Assignment — The lines to copy are those holding the string "sidebar" in the entries below.

Data in this exercise —
---

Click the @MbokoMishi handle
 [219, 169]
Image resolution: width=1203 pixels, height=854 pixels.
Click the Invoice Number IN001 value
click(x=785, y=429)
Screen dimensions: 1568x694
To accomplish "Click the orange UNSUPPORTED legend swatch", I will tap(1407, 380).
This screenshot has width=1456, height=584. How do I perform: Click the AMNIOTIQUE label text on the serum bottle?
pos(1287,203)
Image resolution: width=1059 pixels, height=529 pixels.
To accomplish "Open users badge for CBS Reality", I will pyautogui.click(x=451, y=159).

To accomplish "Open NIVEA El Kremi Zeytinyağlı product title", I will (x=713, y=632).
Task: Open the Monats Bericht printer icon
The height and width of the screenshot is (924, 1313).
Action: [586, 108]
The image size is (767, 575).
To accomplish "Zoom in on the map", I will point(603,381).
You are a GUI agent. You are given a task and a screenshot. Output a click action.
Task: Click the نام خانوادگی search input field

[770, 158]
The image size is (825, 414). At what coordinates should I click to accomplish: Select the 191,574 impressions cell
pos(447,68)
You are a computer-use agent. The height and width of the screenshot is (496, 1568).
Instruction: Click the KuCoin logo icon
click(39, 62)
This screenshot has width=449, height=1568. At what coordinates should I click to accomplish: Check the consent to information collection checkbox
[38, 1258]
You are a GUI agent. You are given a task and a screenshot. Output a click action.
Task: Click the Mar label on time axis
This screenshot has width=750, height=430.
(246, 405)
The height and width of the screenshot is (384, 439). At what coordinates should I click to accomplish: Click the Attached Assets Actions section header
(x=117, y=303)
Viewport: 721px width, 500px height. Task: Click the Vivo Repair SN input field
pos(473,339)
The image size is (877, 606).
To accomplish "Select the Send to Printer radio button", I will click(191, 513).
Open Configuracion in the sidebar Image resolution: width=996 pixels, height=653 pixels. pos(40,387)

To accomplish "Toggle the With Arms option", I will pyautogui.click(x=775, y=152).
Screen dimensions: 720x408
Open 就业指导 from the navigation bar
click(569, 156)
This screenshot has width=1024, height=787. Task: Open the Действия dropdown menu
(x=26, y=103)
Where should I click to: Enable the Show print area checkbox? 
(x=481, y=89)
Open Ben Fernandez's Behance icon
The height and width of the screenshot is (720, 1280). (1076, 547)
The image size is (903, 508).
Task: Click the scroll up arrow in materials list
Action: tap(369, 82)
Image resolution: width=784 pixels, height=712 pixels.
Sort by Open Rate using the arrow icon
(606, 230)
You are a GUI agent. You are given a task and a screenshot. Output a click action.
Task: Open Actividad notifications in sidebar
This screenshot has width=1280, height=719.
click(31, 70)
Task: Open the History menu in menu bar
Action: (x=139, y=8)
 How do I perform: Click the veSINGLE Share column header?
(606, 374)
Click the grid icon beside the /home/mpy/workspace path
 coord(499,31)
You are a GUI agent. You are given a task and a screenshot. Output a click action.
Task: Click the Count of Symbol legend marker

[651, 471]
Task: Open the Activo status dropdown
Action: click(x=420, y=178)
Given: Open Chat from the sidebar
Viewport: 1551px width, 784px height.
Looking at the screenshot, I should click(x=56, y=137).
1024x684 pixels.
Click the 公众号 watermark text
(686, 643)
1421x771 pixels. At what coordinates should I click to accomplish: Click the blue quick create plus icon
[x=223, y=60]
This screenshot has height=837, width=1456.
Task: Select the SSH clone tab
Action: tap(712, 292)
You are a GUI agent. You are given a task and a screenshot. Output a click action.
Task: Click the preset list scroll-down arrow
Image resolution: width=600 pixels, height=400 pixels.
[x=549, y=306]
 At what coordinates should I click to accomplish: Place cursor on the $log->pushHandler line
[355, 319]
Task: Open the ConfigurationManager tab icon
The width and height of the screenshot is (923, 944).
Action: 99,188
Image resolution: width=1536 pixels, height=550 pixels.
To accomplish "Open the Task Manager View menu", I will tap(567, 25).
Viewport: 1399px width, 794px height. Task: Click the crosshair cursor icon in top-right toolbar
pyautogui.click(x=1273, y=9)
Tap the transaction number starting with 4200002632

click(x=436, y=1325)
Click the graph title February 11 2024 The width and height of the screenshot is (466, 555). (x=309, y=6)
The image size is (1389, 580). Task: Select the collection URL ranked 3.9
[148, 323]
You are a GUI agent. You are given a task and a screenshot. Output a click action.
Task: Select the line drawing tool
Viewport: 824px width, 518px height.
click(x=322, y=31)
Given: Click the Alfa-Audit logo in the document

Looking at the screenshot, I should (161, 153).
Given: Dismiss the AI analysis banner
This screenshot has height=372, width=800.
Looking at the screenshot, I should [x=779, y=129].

---

Result of the task —
Open Configuracion in the sidebar Image resolution: width=996 pixels, height=653 pixels. pos(40,387)
Task: Open Actividad notifications in sidebar
Given: Open Chat from the sidebar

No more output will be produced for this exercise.